Generate regulatory compliance reports that map your validation results against specific standards. Reports are generated asynchronously and returned as downloadable documents.

### Supported Standards

<CardGroup cols={3}>
  <Card title="EU AI Act" icon="flag">
    European Union Artificial Intelligence Act. Required for high-risk AI systems deployed in the EU.
  </Card>

  <Card title="FDA 21 CFR Part 11" icon="file-medical">
    FDA regulations for electronic records and signatures. Required for medical device AI.
  </Card>

  <Card title="ISO 26262" icon="car">
    Functional safety standard for road vehicles. Required for automotive ADAS and AV systems.
  </Card>
</CardGroup>

### Generate a Compliance Report

<CodeGroup>
  ```bash cURL theme={null}
  curl -X POST https://api.lucitra.io/v1/compliance/report \
    -H "Authorization: Bearer luci_your_api_key" \
    -H "Content-Type: application/json" \
    -d '{
      "projectId": "proj_abc123",
      "reportIds": ["rpt_8abc1234", "rpt_9def5678"],
      "format": "pdf",
      "standard": "eu_ai_act"
    }'
  ```

  ```python Python theme={null}
  resp = requests.post(
      "https://api.lucitra.io/v1/compliance/report",
      headers={"Authorization": "Bearer luci_your_api_key"},
      json={
          "projectId": "proj_abc123",
          "reportIds": ["rpt_8abc1234", "rpt_9def5678"],
          "format": "pdf",
          "standard": "eu_ai_act",
      },
  )
  # Returns 202 Accepted
  compliance = resp.json()
  ```
</CodeGroup>

<ParamField body="projectId" type="string" required>
  The project to generate the compliance report for.
</ParamField>

<ParamField body="reportIds" type="array" required>
  Validation report IDs to include in the compliance assessment.
</ParamField>

<ParamField body="format" type="string" required>
  Output format. Currently `pdf` is supported.
</ParamField>

<ParamField body="standard" type="string" required>
  Regulatory standard to assess against.
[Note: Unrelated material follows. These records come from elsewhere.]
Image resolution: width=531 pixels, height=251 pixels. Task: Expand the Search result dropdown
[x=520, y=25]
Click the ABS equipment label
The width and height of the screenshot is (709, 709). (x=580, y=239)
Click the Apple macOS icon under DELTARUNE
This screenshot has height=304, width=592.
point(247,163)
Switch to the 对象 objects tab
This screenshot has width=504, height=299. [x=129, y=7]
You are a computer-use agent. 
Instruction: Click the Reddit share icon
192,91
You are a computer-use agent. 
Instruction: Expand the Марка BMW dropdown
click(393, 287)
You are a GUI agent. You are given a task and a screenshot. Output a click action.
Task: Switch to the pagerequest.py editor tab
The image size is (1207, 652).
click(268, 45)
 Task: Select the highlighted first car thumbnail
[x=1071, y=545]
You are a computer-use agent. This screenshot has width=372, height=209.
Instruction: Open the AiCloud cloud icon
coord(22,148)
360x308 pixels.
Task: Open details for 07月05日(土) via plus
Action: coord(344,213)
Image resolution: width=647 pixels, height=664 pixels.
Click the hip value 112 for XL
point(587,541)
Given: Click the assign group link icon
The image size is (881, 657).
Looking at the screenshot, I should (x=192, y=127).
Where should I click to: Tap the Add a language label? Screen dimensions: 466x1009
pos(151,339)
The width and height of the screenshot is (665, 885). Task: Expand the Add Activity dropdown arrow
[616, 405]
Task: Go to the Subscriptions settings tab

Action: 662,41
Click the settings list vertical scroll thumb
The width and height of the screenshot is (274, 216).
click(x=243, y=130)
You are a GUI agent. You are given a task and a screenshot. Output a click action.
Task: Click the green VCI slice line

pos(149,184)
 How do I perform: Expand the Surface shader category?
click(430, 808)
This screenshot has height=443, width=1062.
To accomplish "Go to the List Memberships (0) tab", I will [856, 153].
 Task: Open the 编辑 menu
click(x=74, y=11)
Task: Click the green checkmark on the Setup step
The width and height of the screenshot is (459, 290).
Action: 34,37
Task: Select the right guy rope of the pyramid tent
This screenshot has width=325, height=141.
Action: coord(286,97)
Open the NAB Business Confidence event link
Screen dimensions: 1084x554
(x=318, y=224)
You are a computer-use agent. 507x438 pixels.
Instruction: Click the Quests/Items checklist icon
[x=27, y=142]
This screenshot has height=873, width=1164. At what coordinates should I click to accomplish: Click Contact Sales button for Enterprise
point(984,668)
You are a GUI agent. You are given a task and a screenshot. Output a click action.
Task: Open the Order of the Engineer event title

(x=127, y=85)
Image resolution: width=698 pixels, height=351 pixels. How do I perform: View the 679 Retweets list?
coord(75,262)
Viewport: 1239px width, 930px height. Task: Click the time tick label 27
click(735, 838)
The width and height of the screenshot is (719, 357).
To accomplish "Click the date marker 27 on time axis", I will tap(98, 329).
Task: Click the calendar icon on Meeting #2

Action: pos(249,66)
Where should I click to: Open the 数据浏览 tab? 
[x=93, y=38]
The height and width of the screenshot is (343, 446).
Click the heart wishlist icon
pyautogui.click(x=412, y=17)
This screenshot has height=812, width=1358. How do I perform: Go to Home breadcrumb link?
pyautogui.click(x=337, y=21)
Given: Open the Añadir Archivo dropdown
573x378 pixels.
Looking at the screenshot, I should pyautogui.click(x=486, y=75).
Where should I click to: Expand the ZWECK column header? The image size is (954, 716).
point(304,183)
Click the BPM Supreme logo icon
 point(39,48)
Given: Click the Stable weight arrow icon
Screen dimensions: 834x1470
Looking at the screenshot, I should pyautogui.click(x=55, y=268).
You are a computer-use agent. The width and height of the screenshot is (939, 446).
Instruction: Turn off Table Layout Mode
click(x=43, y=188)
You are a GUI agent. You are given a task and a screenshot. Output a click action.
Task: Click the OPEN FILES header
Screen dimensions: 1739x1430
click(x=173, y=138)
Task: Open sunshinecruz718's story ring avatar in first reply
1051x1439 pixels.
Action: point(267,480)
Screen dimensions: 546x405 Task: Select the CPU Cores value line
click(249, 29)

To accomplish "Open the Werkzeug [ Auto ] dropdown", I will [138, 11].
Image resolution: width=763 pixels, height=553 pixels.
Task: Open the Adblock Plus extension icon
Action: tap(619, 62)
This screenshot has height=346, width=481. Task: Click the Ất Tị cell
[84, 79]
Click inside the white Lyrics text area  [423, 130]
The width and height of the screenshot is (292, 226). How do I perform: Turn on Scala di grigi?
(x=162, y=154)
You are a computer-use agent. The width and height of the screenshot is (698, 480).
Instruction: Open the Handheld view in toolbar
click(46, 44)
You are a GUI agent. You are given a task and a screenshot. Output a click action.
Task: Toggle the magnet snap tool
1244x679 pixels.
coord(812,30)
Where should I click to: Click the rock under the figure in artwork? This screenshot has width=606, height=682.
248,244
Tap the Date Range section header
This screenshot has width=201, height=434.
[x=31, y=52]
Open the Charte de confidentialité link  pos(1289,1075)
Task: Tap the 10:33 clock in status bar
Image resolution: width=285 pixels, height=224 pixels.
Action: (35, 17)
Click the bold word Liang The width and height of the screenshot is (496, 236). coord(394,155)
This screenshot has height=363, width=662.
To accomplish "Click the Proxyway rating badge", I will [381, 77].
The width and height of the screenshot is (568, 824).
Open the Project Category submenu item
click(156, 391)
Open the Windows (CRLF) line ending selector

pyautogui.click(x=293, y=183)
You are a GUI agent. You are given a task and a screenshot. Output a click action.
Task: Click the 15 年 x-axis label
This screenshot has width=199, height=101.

One of `eu_ai_act`, `fda_21cfr11`, or `iso_26262`.
</ParamField>

<Info>
  Compliance report generation returns **202 Accepted**. Poll the report status or use a webhook to be notified when it is ready.
</Info>

### List, Get, and Download

<CodeGroup>
  ```bash List theme={null}
  curl "https://api.lucitra.io/v1/compliance/reports?project_id=proj_abc123" \
    -H "Authorization: Bearer luci_your_api_key"
  ```

  ```bash Get theme={null}
  curl "https://api.lucitra.io/v1/compliance/reports/cr_abc123" \
    -H "Authorization: Bearer luci_your_api_key"
  ```

  ```bash Download theme={null}
  curl -L "https://api.lucitra.io/v1/compliance/reports/cr_abc123/download" \
    -H "Authorization: Bearer luci_your_api_key" \
    -o compliance-report.pdf
  ```
</CodeGroup>

<Note>
  The download endpoint returns a **307 redirect** to a time-limited signed GCS URL. Use `-L` in cURL or `allow_redirects=True` in Python to follow the redirect automatically.
</Note>

***

## Certification Tokens

Certification tokens provide time-limited, read-only access to a compliance report without requiring API authentication. Use them to share audit-ready reports with external auditors, regulators, or certification bodies.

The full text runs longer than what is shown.